Après le Rêve algérien et Algérie, mes fantômes, Histoires à ne pas dire est le dernier film de la trilogie de Jean-Pierre Lledo. Jean-Pierre Lledo, revient sur le lieu qui l'a vu naître, l'Algérie, pour faire remonter à la surface tout ce qui a été enfoui, refoulé toutes ces années de guerre qui ont précédé l'indépendance. Après avoir levé un certain nombre de tabous en France dans Algérie, mes fantômes à partir de témoignages de combattants pieds noirs et de harkis, il fallait une sacrée persévérance de cinéaste pour poursuivre cette quête de réévaluation du passé en allant voir ce qui se travaillait de l'autre côté de la Méditerranée.
Dans Histoires à ne pas dire, on assiste à des confrontations directes entre Algériens, acteurs et témoins de la guerre d'indépendance avec une mise en situations sur les lieux où se sont déroulés les évènements.

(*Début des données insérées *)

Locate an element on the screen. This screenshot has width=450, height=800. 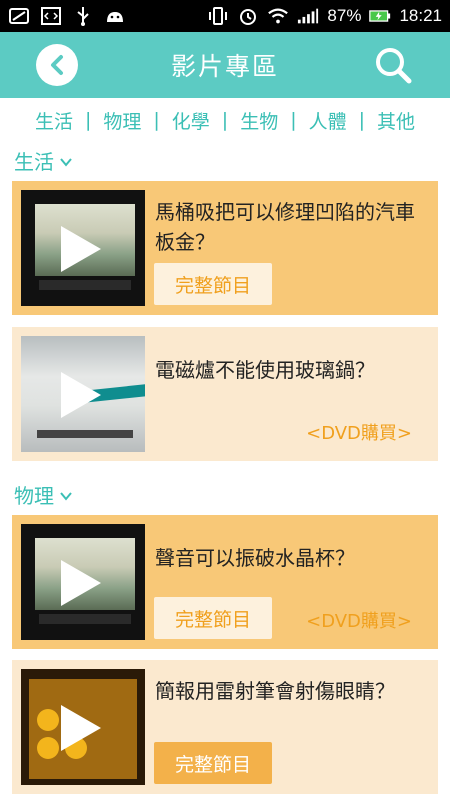
search-icon is located at coordinates (394, 66).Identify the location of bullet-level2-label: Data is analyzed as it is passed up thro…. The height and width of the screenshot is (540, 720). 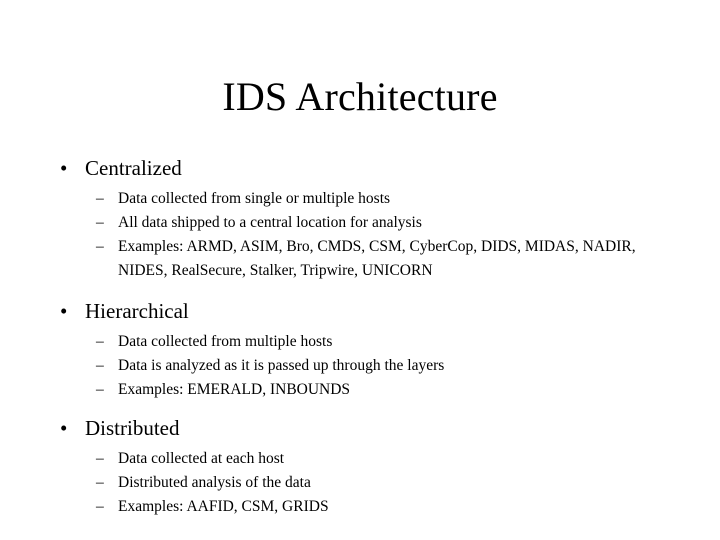
(282, 366).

Le dispositif de Jean-Pierre Lledo est une mise en regard de récits par la confrontation de témoins tout au long d'un parcours à travers différentes villes d'Algérie, de Skikda à Alger, d'Alger à Oran. Comme le destin de Aziz, agronome, élevé dans une ferme de colons, par une famille de pied-noirs, rescapé de l'exécution massive des hommes de sa famille par l'armée française face à sa quête de vérité et de mise au jour de l'assassin de son oncle, liquidé par le FLN, pour avoir épargné des colons lors d'une exaction.
A-t'on vu le reflet de cette femme dans le miroir que l'ancien maquisard a décapité à la machette en lui arrachant les cheveux ou l'a-t'on seulement entendu ? Tout fonctionne comme si la morphologie géologique de ces paysages traversés avec leurs méandres, plaines, hauteurs, soubassements, ravines, méandres, ruines, friches urbaines, tunnels se rattachait au parcours mental des personnages, ravivait la généalogie d'un évènement et mettait à vif les strates psychologiques de chacun face à son drame. Ainsi Katiba - la journaliste qui se promène en exilée au milieu des ruines de la bataille d'Alger et de son quartier d'enfance de Bab-el-Oued - ne cesse d'interroger les absents de ce présent auquel elle se soustrait. On la retrouve sur les hauteurs de la ville en train de confronter une ancienne Moudjahidin sur la légitimité de la violence de la guerre.
Comment rendre plus présent l'assassinat du chanteur juif constantinois
Cheikh Raymond que par la place vide qu'il occupe parmi les peintures murales où figurent tous les grands maîtres de la musique arabo-andalouse. Une double absence puisque celui qui doit témoigner dans le film se retire suite à des pressions.
Et enfin comment faire le lien pour ce jeune metteur en scène des Justes de Camus entre le 5 juillet 1962 jour de liesse de l'indépendance et la rumeur jamais élucidée d'un charnier de pied-noirs dans un étang d'Oran, que traduit la métaphore Ne reste dans l'oued que ses galets, le titre initial du film de Jean-Pierre Lledo ?
Si l'on en juge le degré de violence que le film suscite en Algérie où les autorités s'opposent à sa diffusion dans les salles de cinéma sur son territoire tout en ayant participé à sa production, il faudra encore du temps pour que la chape de silence du passé de toutes ces mémoires enfouies puisse se faire entendre. Et libérer les émotions comme ces chants espagnols entonnés à la fin du film en hommage au chanteur de boogie-woogie Tchichi qui permettent de retisser les liens entre les communautés.